In my work over the years with mamas, I’ve often found myself in tears as I’ve heard how hard we are on ourselves. I’ve heard mothers just beating themselves up so much for what they think they’re getting wrong.
I was even holding space for a group of women recently, and this, once again, was the exact conversation.
A beautiful mother was wracked with guilt that she didn’t listen to her intuition and come back earlier from shopping. Even though her child was being cared for by a trusted adult, he got hurt and she felt “so bad I wasn’t there for him”.
Another mother was ‘fessing up’ that she’d yelled at her child and said angry things she’d never normally say. Another left her baby to cry and ran down the back yard sobbing “I couldn’t stand hearing the crying anymore”.
The shame, the guilt of not coping, and then saying and doing (and even thinking) things they regretted was something they had ‘fessed up’ to in our sacred circle of sharing.
Generally speaking, the overwhelm of having so much to do in such little time has many mothers feeling like they’re just not present enough with their child. That they’ve screwed up.
The fact is – The feeling of not-good-enoughness is an epidemic for modern-day mothers.
The reason this is so epidemic is they don’t have the correct information. They don’t know what IS enough.
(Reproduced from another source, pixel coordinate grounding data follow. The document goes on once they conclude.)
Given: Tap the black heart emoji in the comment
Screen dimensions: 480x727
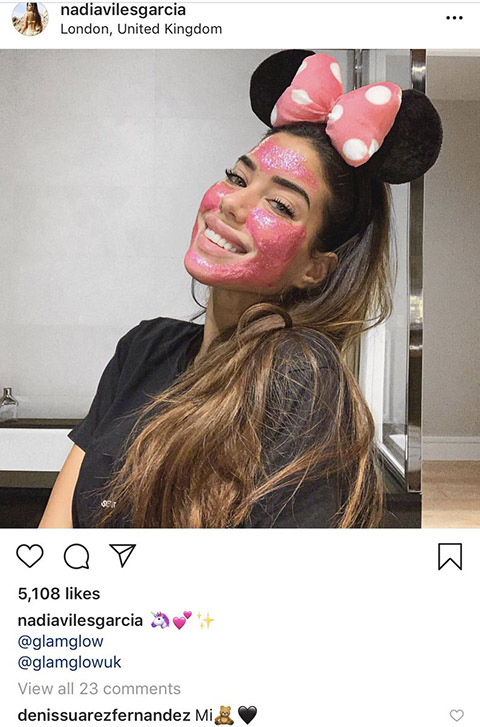Looking at the screenshot, I should coord(247,715).
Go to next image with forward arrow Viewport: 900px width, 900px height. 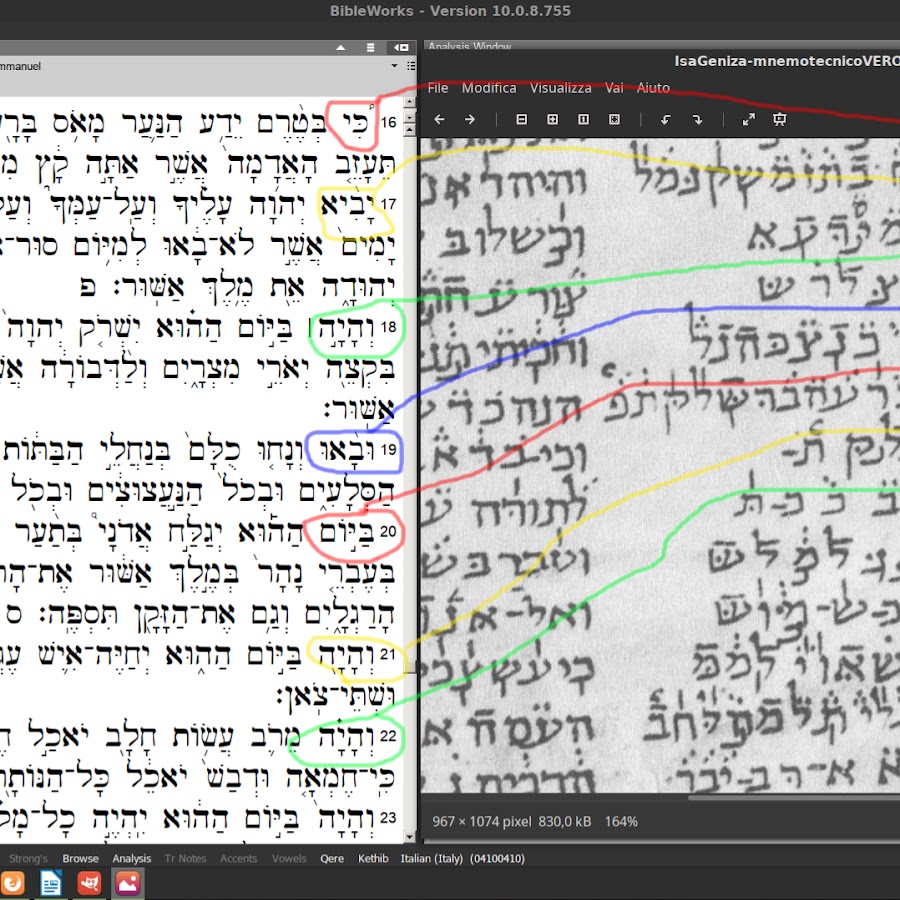point(469,120)
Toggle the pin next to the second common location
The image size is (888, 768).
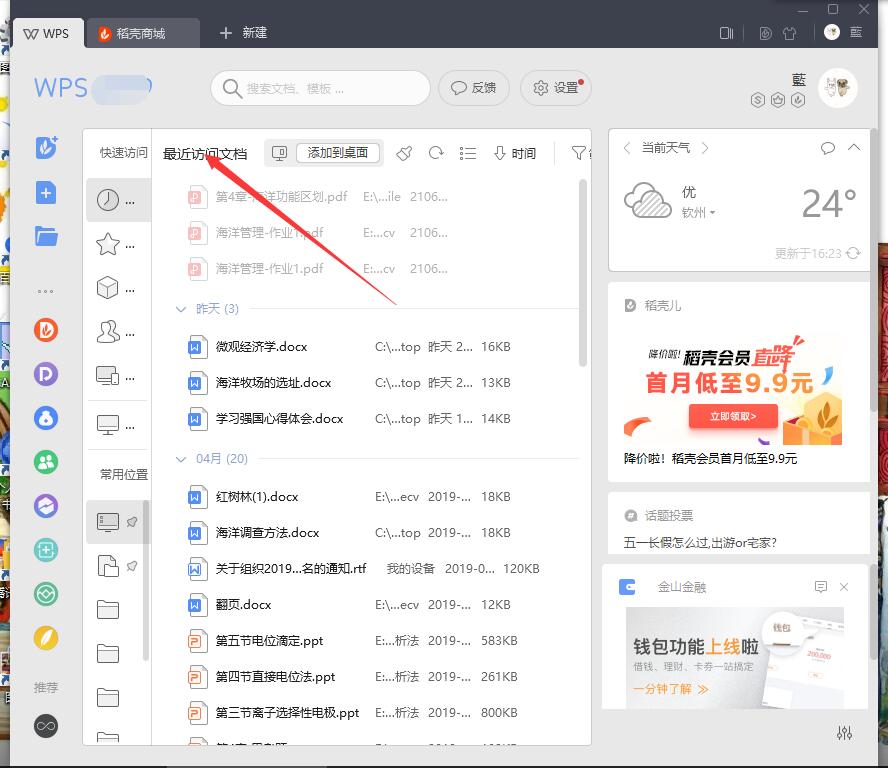pos(132,566)
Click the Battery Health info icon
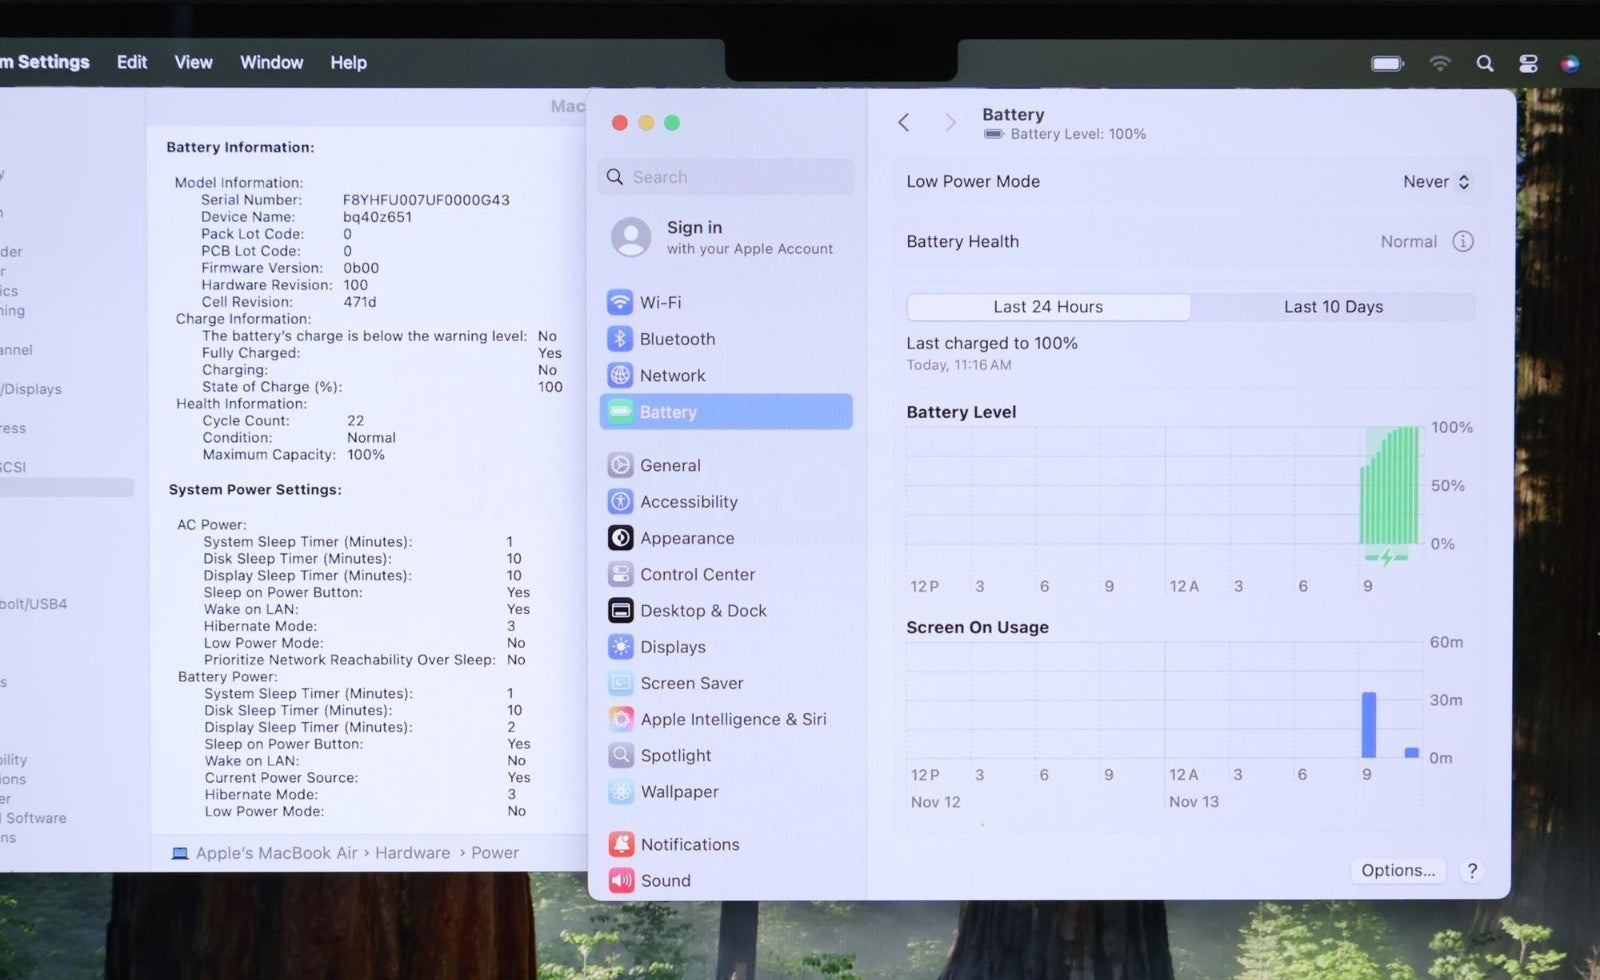Image resolution: width=1600 pixels, height=980 pixels. tap(1462, 242)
When we give our brains the knowledge of what children really need, or what we need to do as mothers, we can relax and stop being so perfectionistic.
It can be such a relief – as it was for these mothers in this circle with me.
The little-known fact I shared with them had a profound impact.
I could see the weight lift off their shoulders, relief sweep over their faces and confidence emerge. All of a sudden they realised it absolutely WAS possible to be the mother they wanted to be (despite the things they’d previously been judging in themselves).
So WHAT IS this ‘little-known’ fact and what did I say to these mothers?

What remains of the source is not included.